Mutation of the −453/−442 and −421 sites decreases activin responsiveness of the −985 oFSHβ-Luc reporter gene slightly, but this decrease is not statistically significant (Fig. 2). However, because two other TGFβ family members, bone morphogenetic protein 7 (BMP-7) and BMP-15, also activate expression of the FSHβ gene (21, 22), these SBE homology regions were also tested for their ability to bind Smad protein. EMSA using an oligonucleotide probe that encompasses the −421 site did not detect any specific protein binding to that region under any conditions tested (data not shown). In contrast, LβT2 nuclear proteins do bind to an oligonucleotide probe that encompasses the −453/−442 region (Fig. 3B, arrows). Binding of these proteins is specific and is competed by excess unlabeled wild-type oligonucleotide (lane 2) but not by excess mutant oligonucleotide. Inclusion of an antibody to Smad4 again results in a marked supershift of these complexes (lane 4, arrowhead), whereas the control IgG has no effect (lane 5). Labeled mutant oligonucleotide is not capable of binding these specific protein complexes (lane 6), and inclusion of excess unlabeled mutant competitor in the reaction has no effect (lane 7). As with the −973/−962 oligonucleotide probe, detection of these complexes requires relatively long autoradiographic exposures. Although Smad2, Smad3, and Smad4 are all expressed in LβT2 cells (20), antibodies directed against Smads 2 and 3 had no effect on protein binding to any of the EMSA oligonucleotide probes tested (data not shown). However, these commercial antibodies also had no effect on proteins binding to Smad2/4 and Smad3/4 consensus oligonucleotides obtained from the antibody manufacturer. The question of which of these activin receptor-specific Smads is partnered with Smad4 in the complexes binding to the −973/−962 and −453/−442 oligonucleotides remains unresolved. Taken together, these data indicate that the regions at −973/−962 and −453/−442 are true SBEs, and that the SBEs at −973/−962 are required for full activin response of the FSHβ reporter gene.

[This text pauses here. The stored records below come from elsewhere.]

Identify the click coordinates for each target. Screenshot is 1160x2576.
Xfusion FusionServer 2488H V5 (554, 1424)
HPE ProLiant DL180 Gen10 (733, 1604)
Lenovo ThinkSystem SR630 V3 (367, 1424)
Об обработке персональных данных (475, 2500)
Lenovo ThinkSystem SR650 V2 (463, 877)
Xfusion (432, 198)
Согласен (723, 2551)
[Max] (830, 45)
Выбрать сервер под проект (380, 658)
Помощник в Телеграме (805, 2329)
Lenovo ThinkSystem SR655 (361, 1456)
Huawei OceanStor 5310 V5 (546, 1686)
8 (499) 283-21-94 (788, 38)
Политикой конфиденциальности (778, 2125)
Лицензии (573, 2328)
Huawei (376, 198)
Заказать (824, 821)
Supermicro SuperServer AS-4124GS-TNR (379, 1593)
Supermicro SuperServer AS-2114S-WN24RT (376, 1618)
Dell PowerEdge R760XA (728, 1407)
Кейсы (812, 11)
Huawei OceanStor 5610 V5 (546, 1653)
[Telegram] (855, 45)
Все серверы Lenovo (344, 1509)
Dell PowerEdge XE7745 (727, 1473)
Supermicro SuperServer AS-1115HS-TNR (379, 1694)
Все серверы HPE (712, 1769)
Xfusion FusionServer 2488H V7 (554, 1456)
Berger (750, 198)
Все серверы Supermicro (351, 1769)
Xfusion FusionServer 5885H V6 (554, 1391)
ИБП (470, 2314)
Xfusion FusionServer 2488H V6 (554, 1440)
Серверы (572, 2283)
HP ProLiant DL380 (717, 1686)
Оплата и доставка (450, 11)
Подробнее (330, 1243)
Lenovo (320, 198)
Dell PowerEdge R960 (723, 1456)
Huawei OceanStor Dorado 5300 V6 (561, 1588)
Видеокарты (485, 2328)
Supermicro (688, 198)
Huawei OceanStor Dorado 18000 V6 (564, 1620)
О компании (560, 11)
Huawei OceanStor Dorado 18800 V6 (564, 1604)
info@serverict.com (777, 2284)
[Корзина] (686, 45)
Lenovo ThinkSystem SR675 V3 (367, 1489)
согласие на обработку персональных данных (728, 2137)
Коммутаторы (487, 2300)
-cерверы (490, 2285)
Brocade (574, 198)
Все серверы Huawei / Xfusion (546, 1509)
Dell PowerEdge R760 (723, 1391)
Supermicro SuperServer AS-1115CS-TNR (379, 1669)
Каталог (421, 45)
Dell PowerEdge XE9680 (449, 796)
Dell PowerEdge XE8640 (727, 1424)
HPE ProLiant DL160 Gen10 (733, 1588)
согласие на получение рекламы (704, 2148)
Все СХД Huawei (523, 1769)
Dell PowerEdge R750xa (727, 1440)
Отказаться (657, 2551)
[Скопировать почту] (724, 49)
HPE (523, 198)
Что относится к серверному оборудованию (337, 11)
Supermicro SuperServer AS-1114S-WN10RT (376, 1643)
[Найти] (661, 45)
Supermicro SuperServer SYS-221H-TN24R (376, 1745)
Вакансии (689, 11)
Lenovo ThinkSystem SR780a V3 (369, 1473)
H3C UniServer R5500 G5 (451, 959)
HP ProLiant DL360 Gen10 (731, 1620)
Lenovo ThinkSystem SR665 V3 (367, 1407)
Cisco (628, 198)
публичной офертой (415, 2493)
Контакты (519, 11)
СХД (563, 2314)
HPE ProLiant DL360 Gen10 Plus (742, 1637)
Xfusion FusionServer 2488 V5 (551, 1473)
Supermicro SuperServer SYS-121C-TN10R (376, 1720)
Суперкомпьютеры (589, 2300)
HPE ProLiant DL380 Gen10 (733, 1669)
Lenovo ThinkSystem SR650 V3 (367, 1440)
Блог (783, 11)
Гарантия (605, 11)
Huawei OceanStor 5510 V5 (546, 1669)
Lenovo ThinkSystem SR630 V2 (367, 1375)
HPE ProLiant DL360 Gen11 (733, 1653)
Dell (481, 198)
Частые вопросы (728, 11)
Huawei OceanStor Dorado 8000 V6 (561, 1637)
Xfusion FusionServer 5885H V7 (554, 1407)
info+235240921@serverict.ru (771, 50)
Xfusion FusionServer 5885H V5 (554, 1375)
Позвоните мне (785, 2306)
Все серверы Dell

When an oligonucleotide encompassing the −167 region of the oFSHβ promoter is used in EMSA, specific protein complexes bind to the probe (Fig. 4, arrows). Inclusion of excess unlabeled oligonucleotide successfully competes with the labeled probe for protein binding (lane 2), whereas excess oligonucleotide containing the 2-bp mutation efficiently competes only the lower band (lane 3). Neither an antibody directed against Smad4 protein nor normal IgG has any effect on these protein complexes. Labeled mutant oligonucleotide (Table 1) is not capable of binding these proteins (lane 6), and inclusion of excess unlabeled mutant competitor with the labeled mutant probe in the reaction has no effect (lane 7). No additional slower mobility complexes similar to the ones observed using the −973/−962 and −453/−442 regions as probes were observed with the −167 oligonucleotide on longer autoradiographic exposure. Thus, nuclear proteins from LβT2 cells specifically interact with the −167 site, but under these in vitro conditions Smad4 protein does not.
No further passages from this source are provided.